Think of Trophy Road as the highway and Path of Legends as the racetrack. On the highway, you gain and lose trophies based on wins and losses and just… drive around. On the racetrack, things are structured, competitive, and every mistake costs you.
Here’s the key difference that trips most new players up: Path of Legends doesn’t use trophies the same way Trophy Road does. Instead of gaining or losing a trophy count, you earn and lose steps. Win a match and you move one step forward. Lose a match and you move one step back. Simple enough — until you realise that at the higher leagues, one bad session can unwind three days of progress.
The other thing that catches people off guard is the seasonal reset. Unlike Trophy Road where you keep most of your progress, Ranked Mode resets everyone back to Master I at the start of every new season (first Monday of each month). Your step multiplier for the new season is based on where you finished the previous one — meaning players who hit Ultimate Champion last season start climbing faster in the new one. It’s a system that rewards consistency across multiple seasons, not just one good week.

**Items**

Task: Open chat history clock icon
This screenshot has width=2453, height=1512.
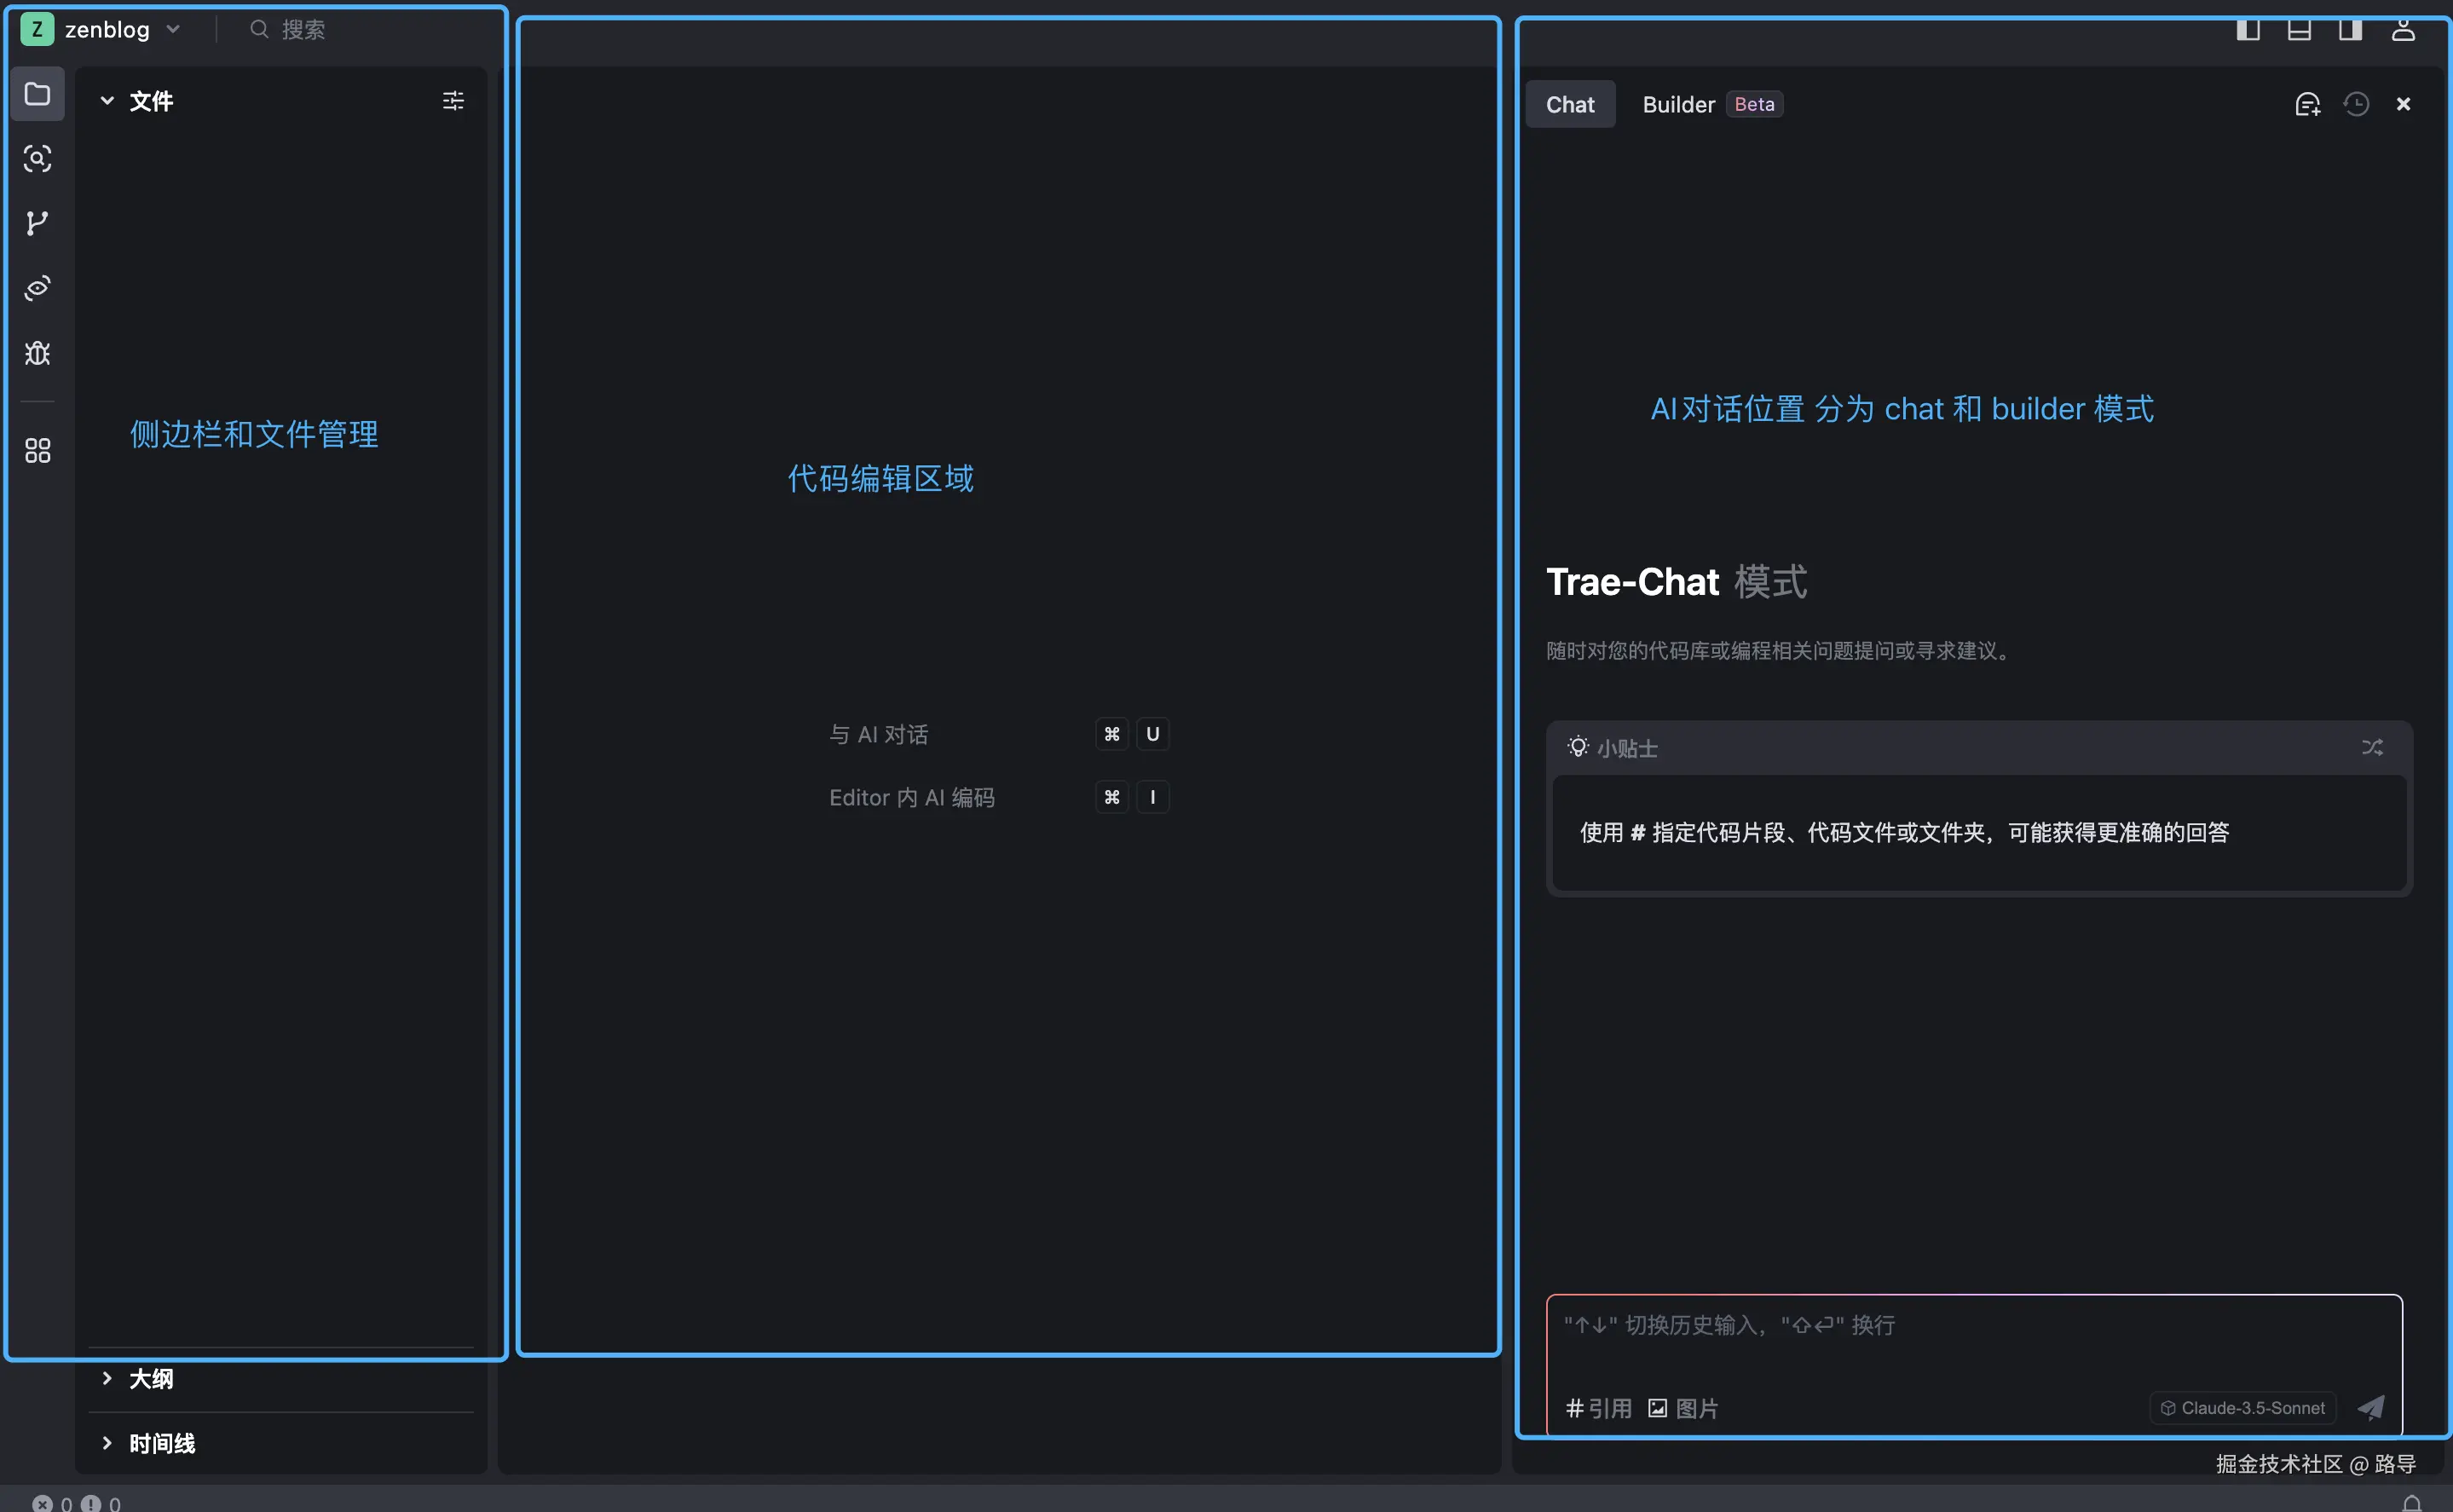Action: click(x=2356, y=104)
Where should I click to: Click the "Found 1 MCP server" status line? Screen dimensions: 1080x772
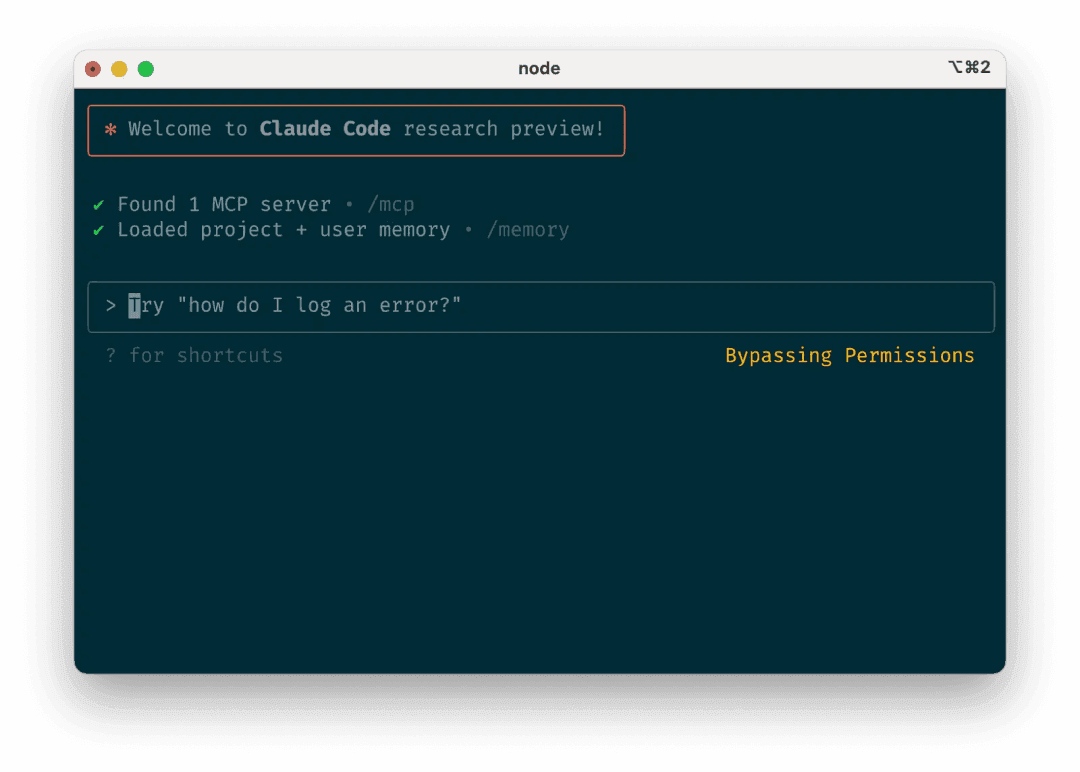(224, 205)
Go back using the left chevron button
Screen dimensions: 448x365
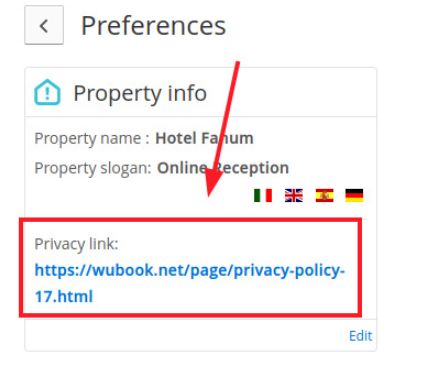click(44, 25)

**Given problem A**
According to the Path of Legends text, on what day does Ranked Mode reset each season?
**Given problem B**
Using the Path of Legends text, explain why players who reached Ultimate Champion last season climb faster in the new one.
**Given problem C**
Extend the Path of Legends text past its last sentence.

**Task result A**
The first Monday of each month.

**Task result B**
Each player's step multiplier for the new season depends on where they finished the previous season. A player who finished at Ultimate Champion gets a multiplier that moves them up faster after the reset to Master I.

**Task result C**
To enter Ranked Mode you need either 15,000 trophies earned in the current season, or you must have reached Champion League in the previous season. No shortcuts past that gate — the game wants to know you can handle the Trophy Road first.
The 7 Leagues Explained — What Each One Actually Means
This is where most guides give you a table and call it a day. We’ll give you the table, but also the honest truth about what each league actually feels like to play.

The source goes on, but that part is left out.